WHAT YOU NEED TO DO:
Copy out the entries exactly, and wherever a picture appears, leave it out.

#### INFORMATION SHOWN

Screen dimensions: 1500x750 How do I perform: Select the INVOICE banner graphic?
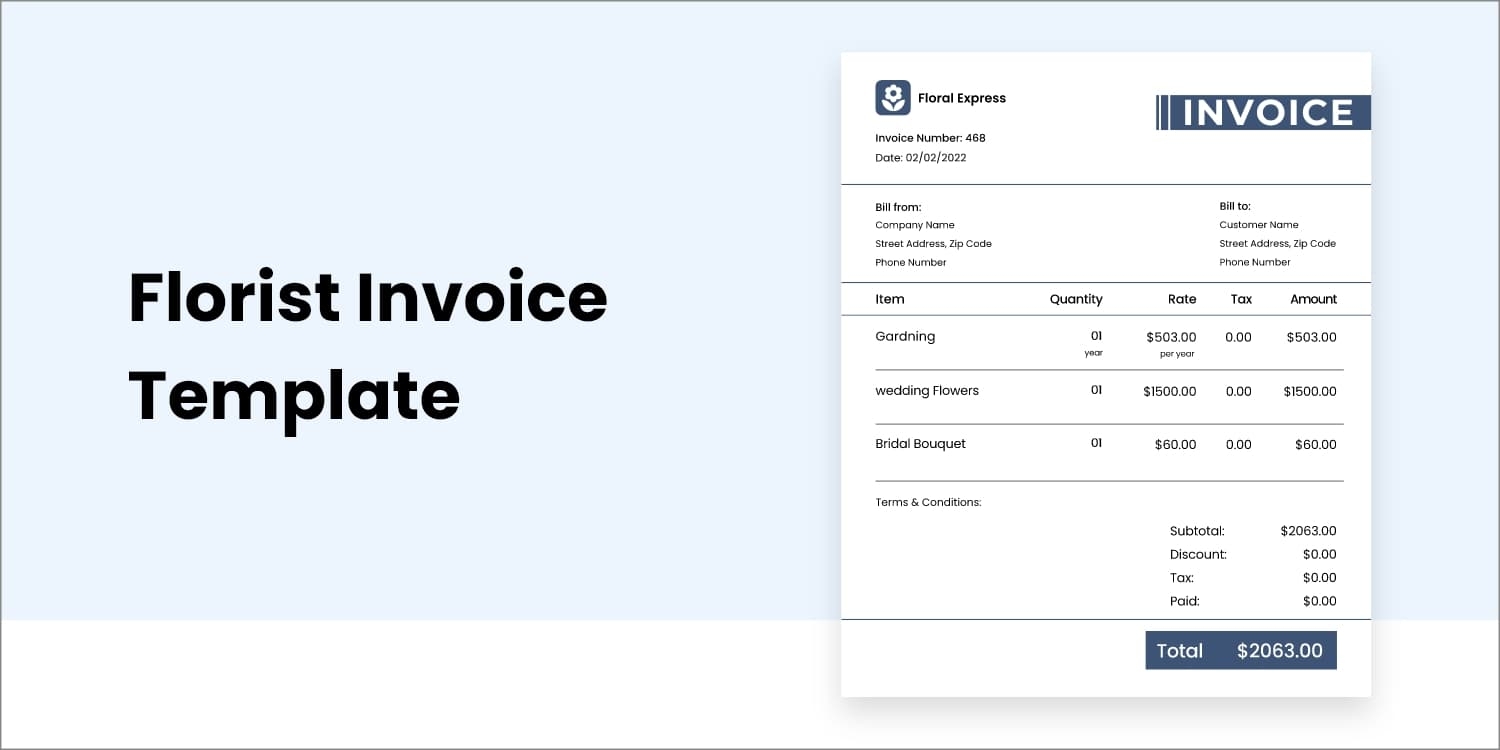pyautogui.click(x=1262, y=113)
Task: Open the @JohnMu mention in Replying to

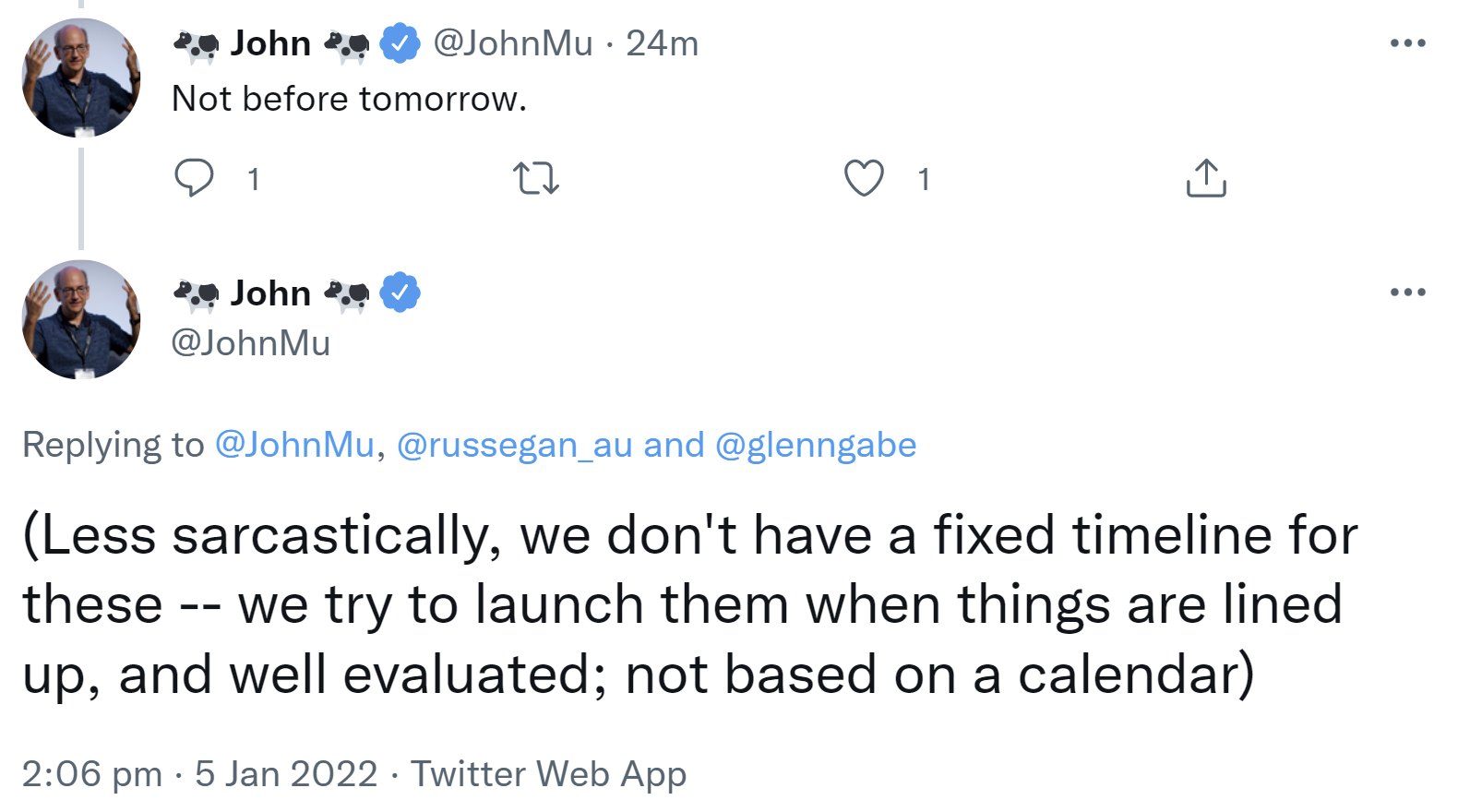Action: (294, 445)
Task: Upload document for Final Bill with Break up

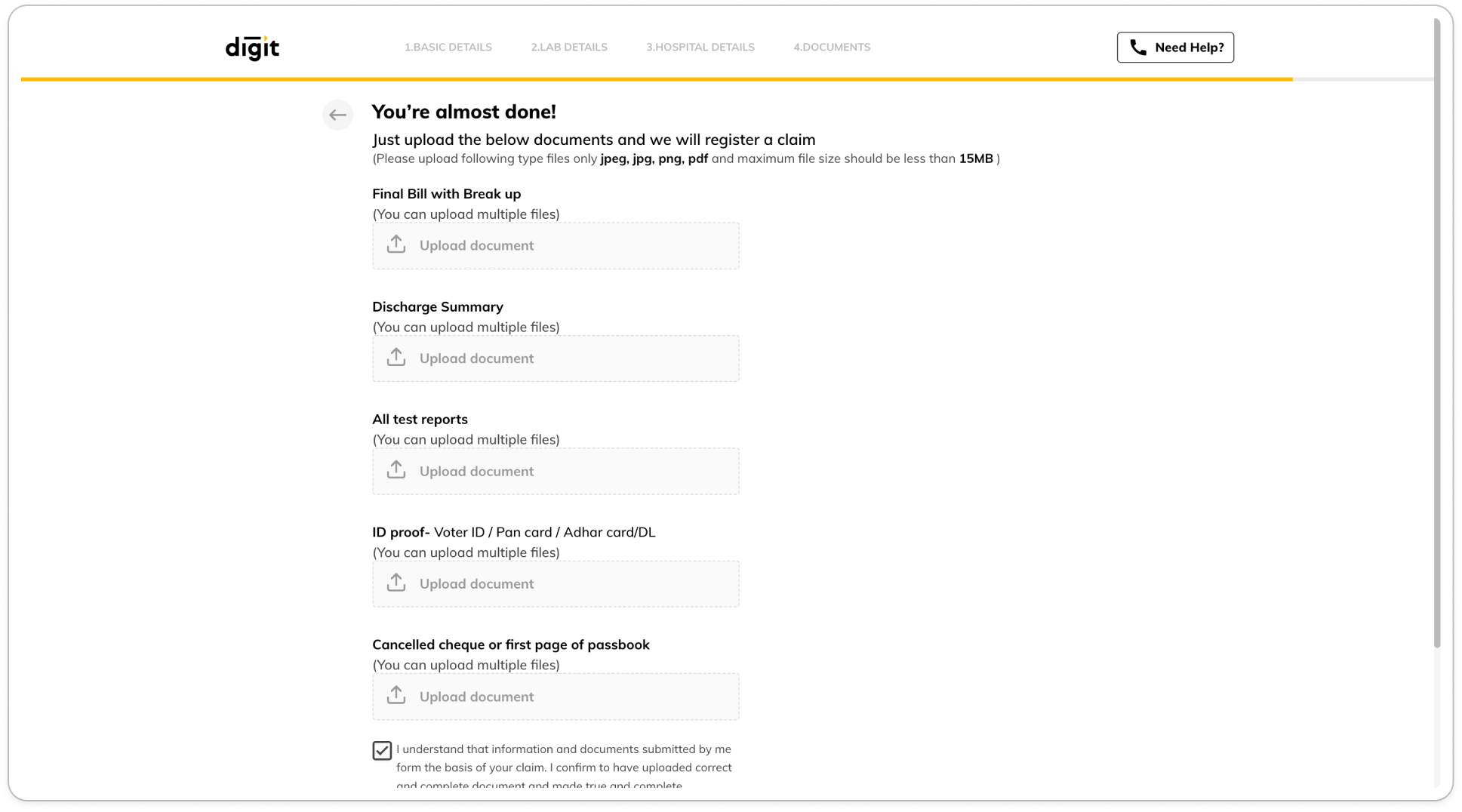Action: [x=556, y=245]
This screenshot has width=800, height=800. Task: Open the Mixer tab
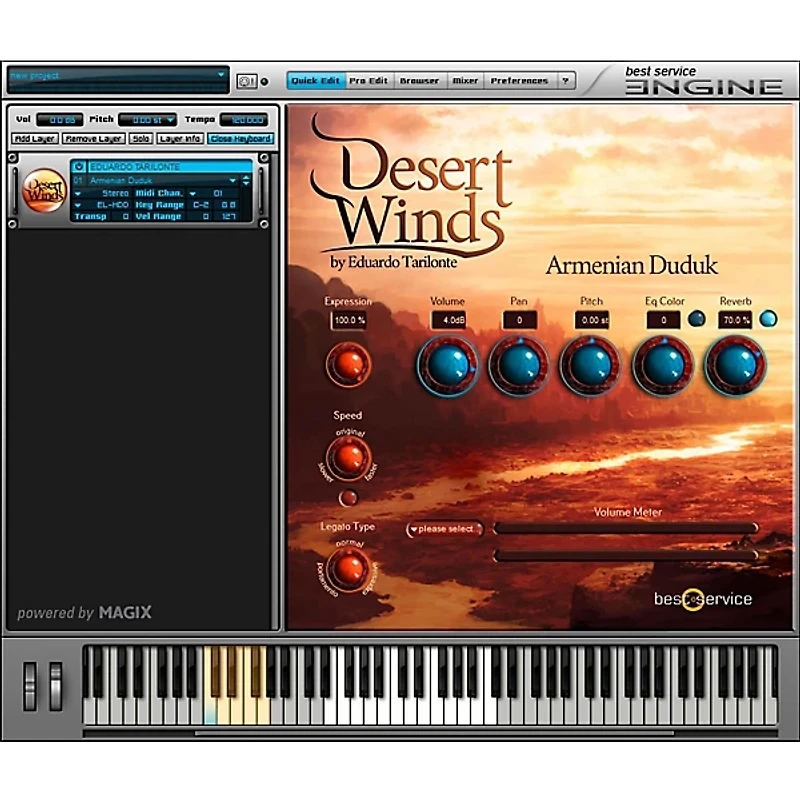(465, 81)
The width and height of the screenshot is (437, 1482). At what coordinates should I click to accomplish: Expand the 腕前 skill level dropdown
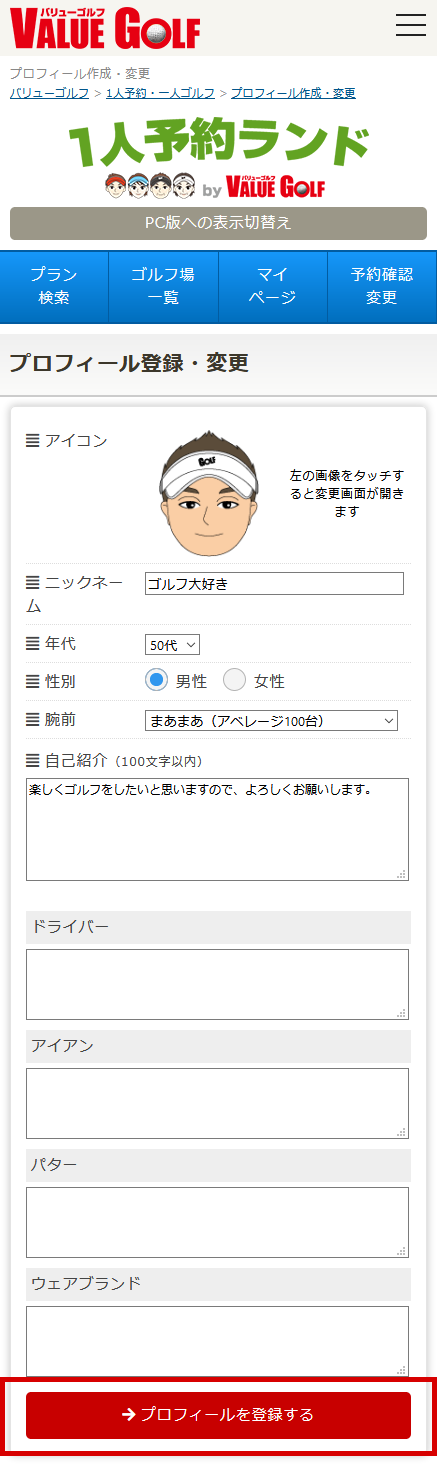click(271, 720)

########

TASK RESULT:
Screen dimensions: 1500x750 How do I perform: Select the INVOICE banner graphic?
pyautogui.click(x=1262, y=113)
Task: Open the @JohnMu mention in Replying to

Action: (294, 445)
Task: Upload document for Final Bill with Break up

Action: [x=556, y=245]
This screenshot has width=800, height=800. Task: Open the Mixer tab
(465, 81)
The width and height of the screenshot is (437, 1482). At what coordinates should I click to accomplish: Expand the 腕前 skill level dropdown
click(271, 720)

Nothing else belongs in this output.